Pixel coordinate grounding data
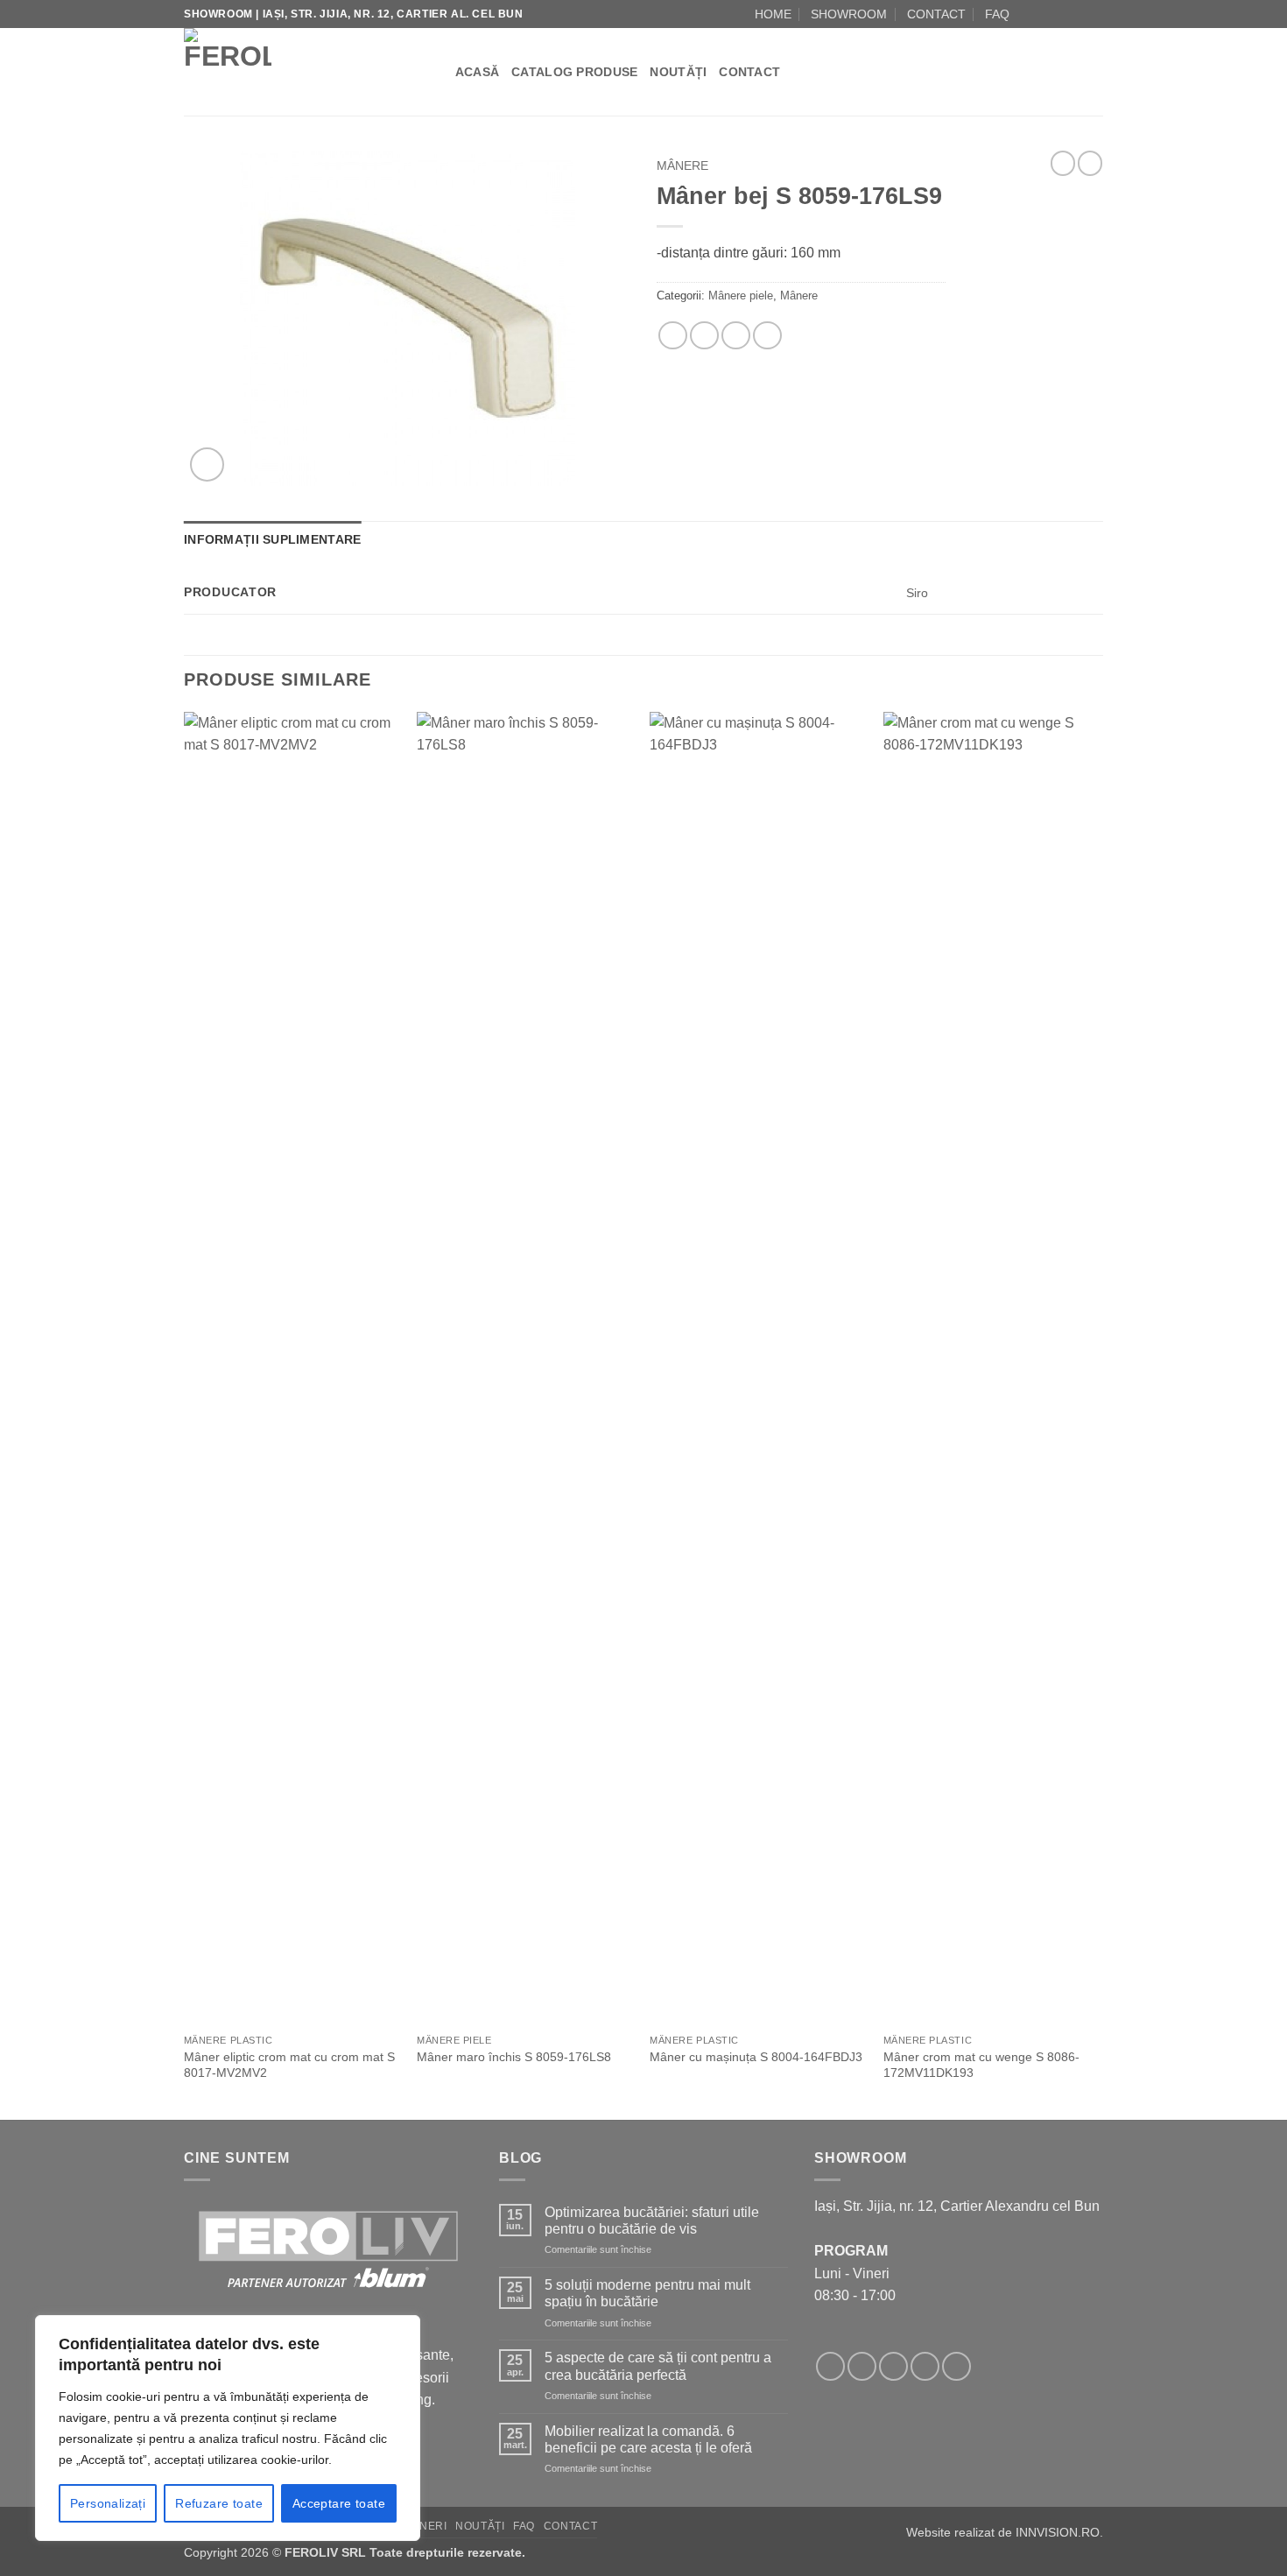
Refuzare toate (219, 2503)
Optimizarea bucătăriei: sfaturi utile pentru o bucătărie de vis (652, 2220)
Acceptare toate (338, 2503)
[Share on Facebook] (672, 335)
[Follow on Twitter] (893, 2366)
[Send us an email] (1061, 14)
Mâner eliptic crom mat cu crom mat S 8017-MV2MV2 (289, 2065)
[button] (207, 464)
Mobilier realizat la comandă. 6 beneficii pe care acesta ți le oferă (648, 2439)
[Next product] (1063, 163)
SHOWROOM (849, 14)
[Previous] (185, 1414)
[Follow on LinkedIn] (1094, 14)
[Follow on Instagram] (1044, 14)
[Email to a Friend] (704, 335)
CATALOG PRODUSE (574, 72)
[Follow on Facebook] (1028, 14)
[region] (227, 2428)
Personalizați (107, 2503)
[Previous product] (1090, 163)
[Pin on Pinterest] (735, 335)
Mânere (682, 165)
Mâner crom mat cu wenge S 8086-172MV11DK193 (981, 2065)
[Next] (1098, 1414)
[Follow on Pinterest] (956, 2366)
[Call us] (1077, 14)
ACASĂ (477, 72)
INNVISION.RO (1058, 2532)
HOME (773, 14)
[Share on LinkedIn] (767, 335)
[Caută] (435, 71)
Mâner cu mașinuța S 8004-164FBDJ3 (756, 2057)
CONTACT (936, 14)
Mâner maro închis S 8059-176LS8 (514, 2057)
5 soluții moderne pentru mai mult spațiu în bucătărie (647, 2293)
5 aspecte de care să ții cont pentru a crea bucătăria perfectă (658, 2366)
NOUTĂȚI (678, 72)
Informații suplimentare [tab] (272, 539)
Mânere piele (740, 295)
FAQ (997, 14)
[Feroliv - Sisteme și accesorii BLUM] (293, 72)
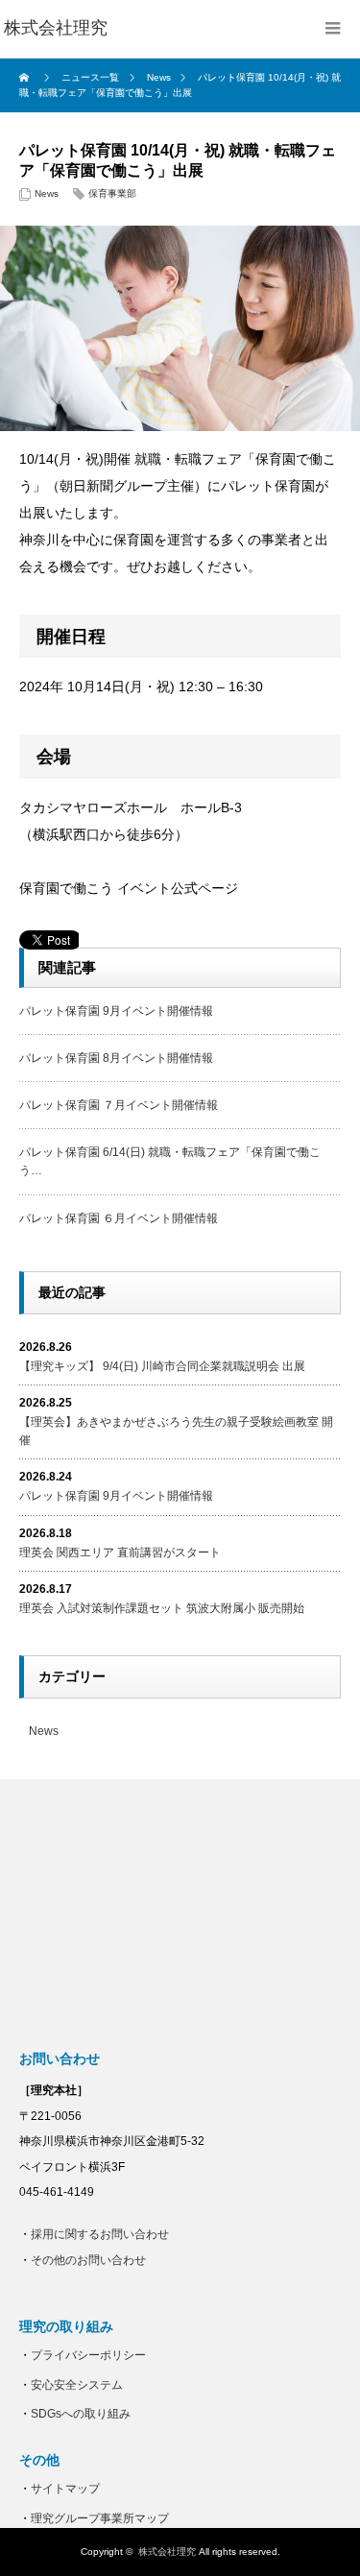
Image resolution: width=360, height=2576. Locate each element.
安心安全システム (77, 2385)
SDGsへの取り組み (81, 2413)
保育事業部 (112, 193)
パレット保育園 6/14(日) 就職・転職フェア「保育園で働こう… (170, 1161)
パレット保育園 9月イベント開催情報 (116, 1011)
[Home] (26, 77)
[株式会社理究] (56, 29)
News (47, 193)
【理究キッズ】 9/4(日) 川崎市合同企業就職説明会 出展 (162, 1366)
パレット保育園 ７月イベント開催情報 (118, 1105)
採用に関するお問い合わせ (100, 2234)
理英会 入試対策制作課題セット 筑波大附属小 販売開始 (161, 1608)
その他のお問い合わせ (88, 2260)
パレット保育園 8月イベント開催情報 (116, 1058)
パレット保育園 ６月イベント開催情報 (118, 1218)
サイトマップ (65, 2488)
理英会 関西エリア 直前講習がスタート (120, 1552)
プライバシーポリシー (88, 2355)
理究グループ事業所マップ (100, 2518)
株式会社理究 (167, 2551)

• _The problem_
Filter the data, keeping only the lines that contain "Share".

• _Answer space_
[Share on Facebook] (672, 335)
[Share on LinkedIn] (767, 335)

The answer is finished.